Reproduce only the lines of the material below that start at the line containing "Identify the click" and stop at the line containing "Terms & Conditions (1151, 1124)". Keep both end lines.

___ Recorded information ___

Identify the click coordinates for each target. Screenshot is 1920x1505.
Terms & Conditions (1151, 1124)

___
___ Recorded information ___

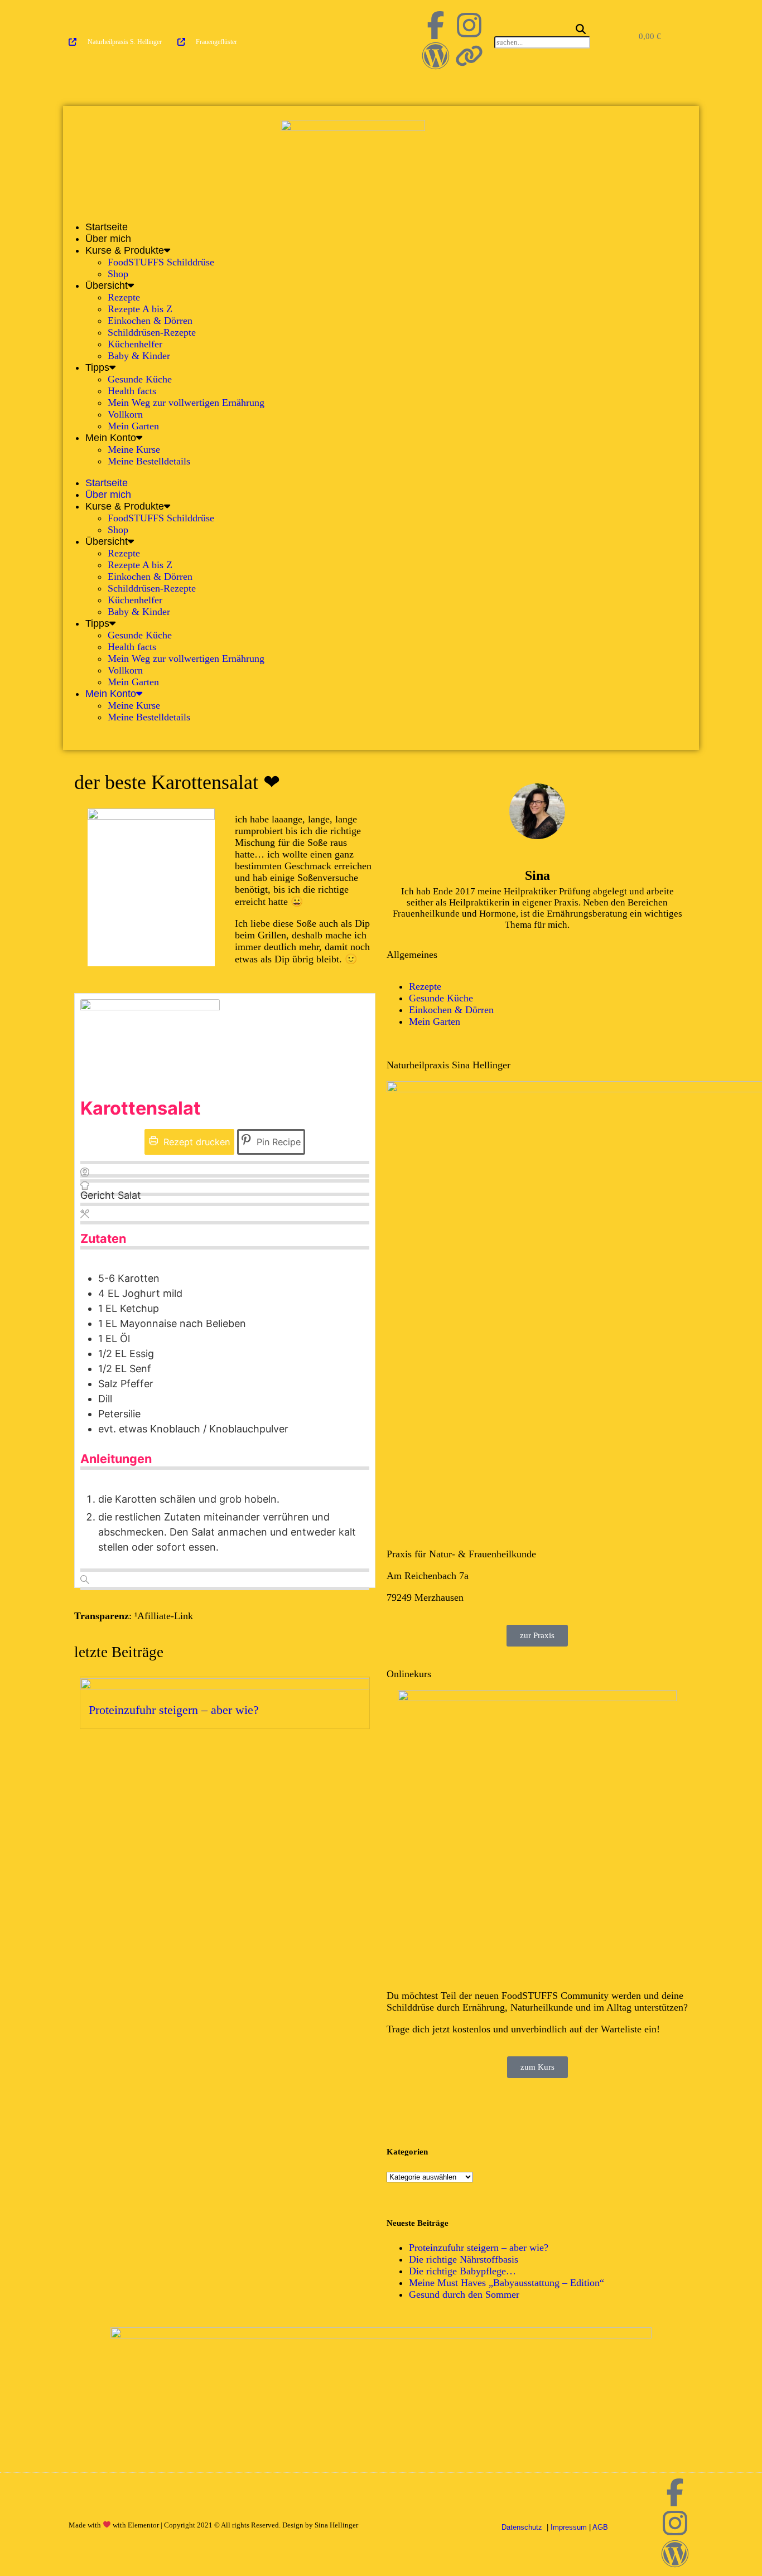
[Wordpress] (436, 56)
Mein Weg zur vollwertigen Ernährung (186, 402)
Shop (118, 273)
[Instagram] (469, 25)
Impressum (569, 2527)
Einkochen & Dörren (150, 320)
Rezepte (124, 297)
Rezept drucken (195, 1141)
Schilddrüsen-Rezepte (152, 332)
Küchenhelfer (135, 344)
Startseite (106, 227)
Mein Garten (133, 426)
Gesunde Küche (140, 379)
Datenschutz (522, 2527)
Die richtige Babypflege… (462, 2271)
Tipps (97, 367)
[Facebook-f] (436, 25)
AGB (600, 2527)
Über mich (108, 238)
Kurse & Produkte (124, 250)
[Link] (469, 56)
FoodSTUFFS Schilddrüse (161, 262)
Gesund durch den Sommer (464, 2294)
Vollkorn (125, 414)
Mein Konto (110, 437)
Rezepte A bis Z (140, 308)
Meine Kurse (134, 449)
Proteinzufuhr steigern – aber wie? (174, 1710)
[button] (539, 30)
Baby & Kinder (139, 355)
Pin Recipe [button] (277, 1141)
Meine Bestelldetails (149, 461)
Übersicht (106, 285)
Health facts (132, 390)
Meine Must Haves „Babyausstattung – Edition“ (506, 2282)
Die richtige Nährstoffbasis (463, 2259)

___

▶ _Task solution_:
Identify the click coordinates for each target. Screenshot is 1920x1505.
Terms & Conditions (1151, 1124)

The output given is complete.